Das Impostor-Phänomen in der Wissenschaft – Eine psychologische Barriere für Karrieren?

Ein hochschulöffentlicher Impuls im Rahmen der Jahrgangsauftakt- und abschlussveranstaltung des IFGPZ-Mentorings



Vom Impostor-Phänomen sind erfolgreiche Personen betroffen, die ihre eigenen Fähigkeiten gering einschätzen, ihren Erfolg stattdessen auf Glück oder soziale Fähigkeiten zurückführen und Angst haben, bei der nächsten Herausforderung als Hochstapler*innen entlarvt zu werden. An Universitäten zeigt sich dieses Phänomen ausgeprägter bei Frauen als bei Männern. In der Forschung wird davon ausgegangen, dass das Phänomen zur Erklärung der gläsernen Decke in der Wissenschaft beitragen könnte. Anhand verschiedener Studien wird im Vortrag behandelt, wie das Impostor-Phänomen erkannt wird, womit es zusammenhängt und welchen Einfluss individuelle, institutionelle und gesellschaftliche Faktoren auf seine Entstehung haben. Zudem werden Strategien aufgezeigt, wie mit Impostor-Gefühlen umgegangen werden kann.

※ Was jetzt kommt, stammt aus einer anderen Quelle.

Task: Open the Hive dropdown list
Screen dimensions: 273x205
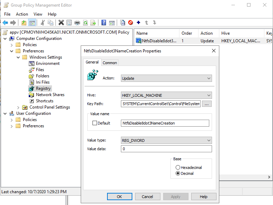Action: click(x=166, y=95)
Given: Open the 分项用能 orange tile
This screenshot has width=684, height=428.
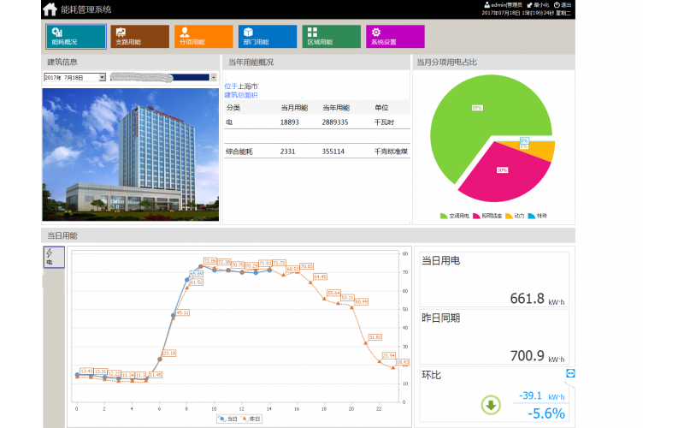Looking at the screenshot, I should 203,37.
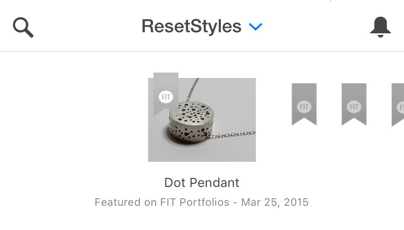The width and height of the screenshot is (404, 230).
Task: Tap the white FIT circle on second gray ribbon
Action: tap(354, 106)
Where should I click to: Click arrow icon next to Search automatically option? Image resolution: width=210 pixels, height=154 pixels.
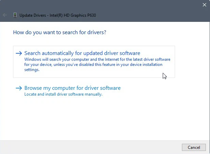point(19,54)
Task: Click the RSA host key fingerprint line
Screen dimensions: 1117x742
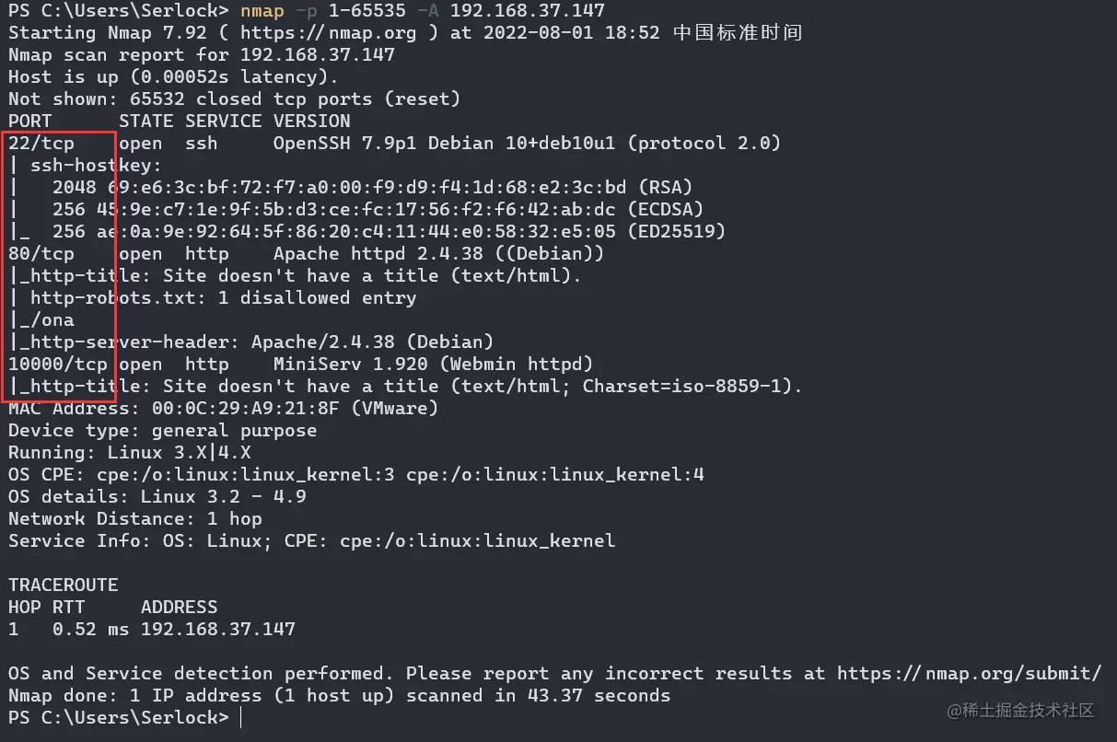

Der Vortrag findet im Rahmen des Jahrgangsauftakts und -abschlusses des IFGPZ-Mentorings statt. Wir laden alle Interessierten der Universität Koblenz zum Zuhören und Mitdiskutieren ein. Ab 17:30 Uhr richtet sich das Programm exklusiv an Teilnehmende der Mentoring-Linien ment_Master, ment_Doc, ment_Postdoc und ment_Prof.